Feelings - Part 1

Hey you. How are you feeling today?

We most often reply to this question (or questions like it) with words like "good" and "fine." Of course we don't always want to spill our innermost vulnerabilities to the person we've never met and are sharing an elevator ride with - so it's not always an inappropriate response... 

The thing is though, "good" and "fine" aren't feelings. They are summaries of how we're THINKING about how we're feeling.

If you need a minute to let that sink in - take your time - this is a new concept to a lot of people who learn in therapy we're not actually taught much about how to feel and we're often actually only THINKING about our feelings rather than feeling about our feelings.

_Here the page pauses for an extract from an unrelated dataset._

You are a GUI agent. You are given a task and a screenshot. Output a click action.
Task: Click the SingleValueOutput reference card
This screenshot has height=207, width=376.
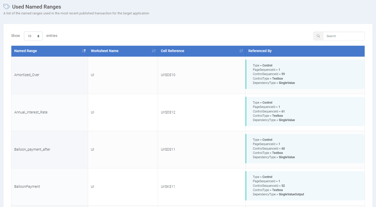(x=305, y=186)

If you ever visit me in my office, you'll find this pillow on my couch. There is a wide spectrum of responses to it from clients. Some love it and reference it often. Many others experience a much more humorous moment of levity in session, as they see it, connect with something inside of them that feels uncomfortable with the image, and quickly turn the pillow around. Only to find, the image is printed on both sides, so even when they try to avoid coming face to face with feelings, they're still there. It's a great parallel to how we feel in real life. It typically leads to good conversation regarding a person's comfort or discomfort with feelings and vulnerability.

Mostly, I have it readily available because I often find when I ask people how they're feeling or how they felt about an experience they're sharing, they report feeling unsure.  And as they allow themselves to connect with their feelings (sometimes for the first time) it's helpful to have something to look at (other than my lovely face) that offers some prompts to pull from as they sort through their feelings.

Give yourself a moment, right now, to connect with how you're feeling. I wonder what that feeling needs from you today? I hope you have time and space to honor it.